Kieran se dirigió hacia ella con gesto airado.
—¡Yo no rescaté a Annemarie! —le espetó—. Fue a Luke a quien le correspondió el placer, y el dolor, de esa tarea.
Xanthia apoyó una mano trémula en el brazo de su hermano.
—Espera un poco, Kieran —murmuró—. Es lo único que te pido. Espera a que tú y mademoiselle Marchand os conozcáis un poco más.
—¿Por qué? —preguntó él secamente—. ¿Para que pueda rechazarme? ¿Para que pueda hallar el medio de desdecirse de su compromiso? ¿Es eso lo que quieres?
Xanthia apartó la mano.
—Lo siento mucho —musitó, fijando la vista en la alfombra—. Tienes razón. Esto no me incumbe. Me marcho, Kieran. Pero prométeme... prométeme que descansarás un rato.
En vista de que él no replicaba con una de sus desabridas respuestas, Xanthia levantó la cabeza y le miró. El rostro de su hermano estaba blanco como la cera. Sus ojos plateados estaban cerrados, su semblante crispado, no de ira sino de dolor.
—¿Kieran? —preguntó apoyando de nuevo la mano en su brazo—. ¿Qué te ocurre, Kieran?
Sintió que un intenso escalofrío recorría el cuerpo de su hermano.
—¡Dios! —exclamó éste.
A continuación se desplomó ante ella como un castillo de naipes, cayendo sobre una rodilla, aferrando con una mano el borde de la mesa y llevándose la otra a la parte inferior de sus costillas.
Xanthia corrió hacia la puerta y la abrió sin saber muy bien qué se proponía hacer.
—¡Trammel! —gritó—. ¡Trammel! ¡Por el amor de Dios, ven enseguida!
El mayordomo apareció al momento. Al ver a Kieran, en su rostro se pintó una expresión de pánico. Se arrodilló en el suelo junto a él y pasó un brazo debajo del suyo.
—¿Puede levantarse, señor? —preguntó—. Le ayudaré a subir a acostarse.
Xanthia observó las cabezas inclinadas de ambos hombres, la de Trammel cubierta de pequeños rizos canosos que contrastaban con la oscura melena de Kieran. Cuando Trammel trató de ayudarlo a incorporarse, Kieran se quejó. De alguna forma, el mayordomo consiguió ponerlo en pie y luego se volvió para mirarla.
—Todo irá bien, señorita Zee —dijo—. No es la primera vez que al amo le ocurre esto.
—¿Desde cuándo? —inquirió Xanthia.
—Desde hace tiempo —respondió el mayordomo vagamente—. Su hermano necesita comer y descansar como es debido, señorita Zee, eso es todo. No se ha acostado... —el criado esbozó una leve sonrisa—, al menos en esta casa, desde hace tres días.

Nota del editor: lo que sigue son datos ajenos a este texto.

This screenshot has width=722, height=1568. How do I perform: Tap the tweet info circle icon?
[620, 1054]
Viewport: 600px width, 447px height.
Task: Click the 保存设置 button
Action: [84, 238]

Xanthia miró a su hermano preocupada. Kieran sin duda había bebido más de lo que ella había supuesto. Pero parecía haberse recobrado un poco. La crispación había desaparecido de su rostro para dar paso a una leve mueca de dolor.
—Vete a casa, Zee, por el amor de Dios —dijo—. ¿No tienes un marido a quien atosigar?
Xanthia los observó alejarse, Trammel avanzando con paso lento y cauteloso, Kieran con paso más pesado pero firme. Estaba muy preocupada. Este asunto con mademoiselle Marchand cada vez tenía menos sentido. Kieran tenía una mente lógica e incisiva, que no racionalizaba ni empañaba la verdad, ni siquiera cuando le causaba dolor. Era un pecador, sí, pero que soportaba la carga de su pecado como una penitencia. Y su amor por Annemarie era como una pesada cadena que le atenazaba el corazón.
¿Qué había cambiado desde que ella había abandonado esta casa? Kieran. Él había cambiado. Y en estos momentos ella se daba cuenta con toda claridad de lo poco que lo conocía y, lo que era peor, de lo poco que Kieran se conocía a sí mismo.